One happy family. After the deal was struck in Downing Street.
By Anthony Neeson
The North’s Democratic Unionist Party’s deal with the Conservative Party, reached during talks in Downing Street, will see the DUP prop up the Tory government for the next five years.
That’s if the combined Conservative/DUP vote tally at Westminster can maintain its razor thin majority in the House of Commons.
The deal includes an extra £1 billion in public spending for Northern Ireland over two years.
The “confidence and supply” deal will see the DUP’s ten MPs support the Theresa May-led government on Brexit, the budget and national security.
Leaving Downing Street on Monday, DUP leader Arlene Foster said the extra money should make a deal between her party and Sinn Féin to reestablish the executive at Stormont more likely.
Sinn Féin, however, are still insistent that Foster cannot return as first minister as an inquiry into the RHI heating scandal is currently underway.
Most of the new money for Northern Ireland will go into infrastructure projects as well as health and education.

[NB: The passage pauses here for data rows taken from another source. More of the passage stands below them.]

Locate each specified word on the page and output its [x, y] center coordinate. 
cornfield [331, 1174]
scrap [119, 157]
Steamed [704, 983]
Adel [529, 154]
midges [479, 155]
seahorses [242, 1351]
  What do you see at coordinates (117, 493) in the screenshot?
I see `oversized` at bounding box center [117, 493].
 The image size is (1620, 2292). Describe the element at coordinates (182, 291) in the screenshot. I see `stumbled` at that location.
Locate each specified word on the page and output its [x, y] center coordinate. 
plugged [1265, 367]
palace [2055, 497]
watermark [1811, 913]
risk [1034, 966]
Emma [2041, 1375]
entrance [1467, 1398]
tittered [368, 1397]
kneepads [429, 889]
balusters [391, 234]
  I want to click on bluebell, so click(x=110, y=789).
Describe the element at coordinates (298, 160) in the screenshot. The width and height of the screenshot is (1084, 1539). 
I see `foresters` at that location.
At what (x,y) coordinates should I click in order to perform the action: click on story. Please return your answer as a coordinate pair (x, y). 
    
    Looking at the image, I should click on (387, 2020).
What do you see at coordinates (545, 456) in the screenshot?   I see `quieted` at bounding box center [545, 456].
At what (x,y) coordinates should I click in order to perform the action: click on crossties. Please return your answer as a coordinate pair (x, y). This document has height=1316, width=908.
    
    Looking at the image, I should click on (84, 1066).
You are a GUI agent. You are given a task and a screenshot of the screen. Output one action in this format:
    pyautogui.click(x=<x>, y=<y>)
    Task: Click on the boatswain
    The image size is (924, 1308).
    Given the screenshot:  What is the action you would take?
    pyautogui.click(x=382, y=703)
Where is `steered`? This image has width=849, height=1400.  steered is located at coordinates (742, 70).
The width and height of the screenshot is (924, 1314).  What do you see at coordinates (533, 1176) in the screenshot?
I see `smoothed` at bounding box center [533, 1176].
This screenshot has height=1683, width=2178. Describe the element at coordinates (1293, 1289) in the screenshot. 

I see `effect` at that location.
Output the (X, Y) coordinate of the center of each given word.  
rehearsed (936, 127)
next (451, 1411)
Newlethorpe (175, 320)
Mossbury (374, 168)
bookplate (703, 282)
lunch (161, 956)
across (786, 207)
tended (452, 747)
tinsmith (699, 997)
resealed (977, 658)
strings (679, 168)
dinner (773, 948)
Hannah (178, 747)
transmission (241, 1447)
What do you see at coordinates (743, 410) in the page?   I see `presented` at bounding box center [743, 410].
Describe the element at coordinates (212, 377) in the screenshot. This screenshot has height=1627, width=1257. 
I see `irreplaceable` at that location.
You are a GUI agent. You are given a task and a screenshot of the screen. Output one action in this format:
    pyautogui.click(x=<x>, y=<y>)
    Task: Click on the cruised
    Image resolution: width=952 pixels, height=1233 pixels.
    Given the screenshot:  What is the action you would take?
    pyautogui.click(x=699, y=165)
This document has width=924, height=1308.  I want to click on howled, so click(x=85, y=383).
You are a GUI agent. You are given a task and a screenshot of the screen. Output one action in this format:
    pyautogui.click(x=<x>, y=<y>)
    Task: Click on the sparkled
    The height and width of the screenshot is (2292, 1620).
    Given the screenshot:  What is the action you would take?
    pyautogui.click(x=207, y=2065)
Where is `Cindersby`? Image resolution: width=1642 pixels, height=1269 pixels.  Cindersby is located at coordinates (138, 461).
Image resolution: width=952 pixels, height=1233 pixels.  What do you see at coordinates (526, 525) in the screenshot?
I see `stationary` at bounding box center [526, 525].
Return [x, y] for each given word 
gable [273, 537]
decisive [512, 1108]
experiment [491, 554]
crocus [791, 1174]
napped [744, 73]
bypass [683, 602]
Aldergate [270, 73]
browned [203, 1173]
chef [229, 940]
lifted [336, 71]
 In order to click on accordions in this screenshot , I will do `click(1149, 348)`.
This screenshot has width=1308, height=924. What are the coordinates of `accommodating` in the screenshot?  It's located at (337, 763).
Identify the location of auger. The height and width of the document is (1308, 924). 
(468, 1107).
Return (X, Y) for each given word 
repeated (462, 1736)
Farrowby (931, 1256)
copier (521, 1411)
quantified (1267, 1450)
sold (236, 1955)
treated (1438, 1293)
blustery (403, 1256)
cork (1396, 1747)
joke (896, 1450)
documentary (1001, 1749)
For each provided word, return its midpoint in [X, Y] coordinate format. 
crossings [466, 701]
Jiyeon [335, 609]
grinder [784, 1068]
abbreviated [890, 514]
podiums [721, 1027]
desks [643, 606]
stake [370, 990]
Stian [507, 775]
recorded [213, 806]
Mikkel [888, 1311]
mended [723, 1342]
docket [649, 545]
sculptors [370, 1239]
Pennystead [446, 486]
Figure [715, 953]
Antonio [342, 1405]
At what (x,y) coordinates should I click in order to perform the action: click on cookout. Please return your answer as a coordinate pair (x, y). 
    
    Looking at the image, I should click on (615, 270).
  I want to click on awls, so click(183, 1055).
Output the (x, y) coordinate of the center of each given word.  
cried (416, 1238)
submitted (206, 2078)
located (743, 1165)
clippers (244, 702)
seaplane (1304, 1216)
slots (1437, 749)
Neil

Mrs. Foster said the agreement would “boost the economy and invest in new infrastructure as well as investing in the future of our health and education sectors.”
British Prime Minister Theresa May, whose miscalculation in calling a snap election earlier this month has led to the alliance between the Conservatives and the DUP, said: “I welcome this agreement which will enable us to work together in the interest of the whole United Kingdom, give us the certainty we require as we embark on our departure from the European Union, and help us build a stronger and fairer society at home. In the interests of transparency, the full terms of this agreement have been published.”
May said the DUP and the Tories "share many values" and the agreement was "a very good one.”
Speaking about the talks that are now taking place in Belfast, she added: “Her Majesty’s Government will continue to do everything we can to work with the parties in Northern Ireland, alongside the Irish government, to bring back a strong voice at Stormont (the deadline is Thursday, June 29) for a positive future for everyone in Northern Ireland.”
However, reaction among other North parties was focused more on Brexit than the Downing Street billion.
Sinn Féin president Gerry Adams said: “The price of today’s DUP-Tory deal is DUP support for continued Tory Austerity and cuts to public services.
“It provides a blank check for a Tory Brexit, which threatens the Good Friday Agreement."
SDLP leader Colum Eastwood said: "The Tories may have bought the DUP but we will continue to be vocal opponents of the hard Brexit juggernaut that is barreling down the line.
"People in Northern Ireland voted to defend our position in Europe, we will not quietly acquiesce to a Tory Brexit."